Action item
Copy the Gaza border article between "In this photo, you can see the" and "place, not fleeing.", inclusive, and substitute "barrier" for each "fence".

Document segment
┏━━
All along the Gaza border, Israel is building shelters and people are staying.
Our journey off the usual tourist trail through Israel continued today with a visit to border areas near Gaza.
Sderot is famous for being the closest Israeli town to Gaza, and the first and most frequent target. The Sderot Media Center has a wealth of information.
Because Sderot is so close, the town has only 15 seconds warning once a launch is detected. This video is from 2008:
There are bomb shelters everywhere, including on the street (see Featured Image – “Shalom” painted on a bomb shelter) and in the playground, where the bomb shelter is in the form of a large caterpillar so as to make it more welcoming to children.
Individual homes and apartment buildings are being retrofitted with “safe rooms” at government expense.
We met with Sderot’s security chief, David Shneor, who showed us the underground facility used during times of crisis as the town’s emergency response command center.
The entrance is through a bomb shelter door:
They have a small display of rockets that landed — the rockets have grown more sophisticated, but Iron Dome knocks most of them down not. So Hamas and others have switched to mortars, for which there currently is no defensive system.
There were controversial photos during the summer 2014 conflict showing Israeli civilians watching the fighting in Gaza from a hill on the edge of town.
We went up that hill.
In these still photos taken with my cell phone camera, you can see just how close the border is (the first is normal view, the second 3X zoom). The groomed dirt road in the distance is the border:
This video gives another view. The narration in English is by our Negev guide Danny Kella translating the Hebrew spoken by Schneor. Sorry for the wind noise, we filtered it out the best we could:
The nearby Karni crossing once was a major transit point for goods passing into Gaza, but was shut after repeated rocket and mortar fire from Palestinians. That is something of a metaphor for the conflict — Israel trying to facilitate the movement of goods, Hamas and other terror groups attacking the effort, and the Palestinians and “human rights” groups claiming Israel makes it too difficult for civilian goods to enter Gaza.
We also went to the nearby Kibbutz Be’eri, 4 kilometers (less than 3 miles) from the border.
The Israeli government has made a major effort to reinforce buildings and build “safe rooms” in each house.
In this photo, you can see how a children’s classroom has had a superstructure built over it; it is less obvious, but the walls also are reinforced and the windows changed.
This photo shows a newly-constructed classroom building. It is designed as one big bomb shelter.
In this photo, you can see the ventilation for a “safe room” added to an existing residence.
Bomb shelters similar to what is on the street in Sderot are being placed around the kibbutz.
The kibbutz now is enclosed by a new fence:
Kibbutz Nir Am, which is even closer to the border, has even more intense double fencing with a groomed dirt road in the middle to detect footprints (this is not the border fence):
So what does all this mean to the local population.
Obviously, it is very stressful, and protocols are in place to deal with the serious mental health impact of rocket attacks.
But by and large, people are sheltering in place, not fleeing.
Schneor told me that several years ago, some people did leave Sderot, but now the alarms and rocket fire are just part of the pattern of daily life. There are more people who want to move to Sderot than available housing. Sderot currently has 24,000 people, but plans to grow to 30,000 in five years.
The same was true at Kibbutz Be’eri, which does not have enough housing for all the adult children of members who want to live there.
In both Sderot and Kubbutz Be’eri, I repeated to leaders what Shimon Biton of Moshav Avivim on the Lebanese border told me when I asked if he wanted revenge for the 1970 school bus attack that killed his father and three first cousins, and left him in the hospital for a year.
What were his feelings over the years? Shimon felt that he had exacted revenge, but not in the way you might think.
Revenge, according to Shimon, came from the fact that “we are still here and building for another 70 families.”
Every head in the room nodded with vigorous approval. Still being there is a measure of victory.
So Israelis shelter in place, putting enormous resources into protecting the civilian population.
Meanwhile Hamas and Islamic Jihad build rockets and tunnels, caring nothing about their own civilians.
┗━━
Stored data entries:
┏━━
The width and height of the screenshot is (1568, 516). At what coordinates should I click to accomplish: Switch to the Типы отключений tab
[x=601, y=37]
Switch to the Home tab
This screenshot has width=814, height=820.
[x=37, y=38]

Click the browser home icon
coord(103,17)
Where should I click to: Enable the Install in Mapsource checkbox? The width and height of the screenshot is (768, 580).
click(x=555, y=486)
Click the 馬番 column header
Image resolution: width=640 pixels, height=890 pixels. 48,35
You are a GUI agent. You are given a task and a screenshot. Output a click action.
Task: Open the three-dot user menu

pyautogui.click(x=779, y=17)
┗━━
Reply to the exercise
In this photo, you can see the ventilation for a “safe room” added to an existing residence.
Bomb shelters similar to what is on the street in Sderot are being placed around the kibbutz.
The kibbutz now is enclosed by a new barrier:
Kibbutz Nir Am, which is even closer to the border, has even more intense double fencing with a groomed dirt road in the middle to detect footprints (this is not the border barrier):
So what does all this mean to the local population.
Obviously, it is very stressful, and protocols are in place to deal with the serious mental health impact of rocket attacks.
But by and large, people are sheltering in place, not fleeing.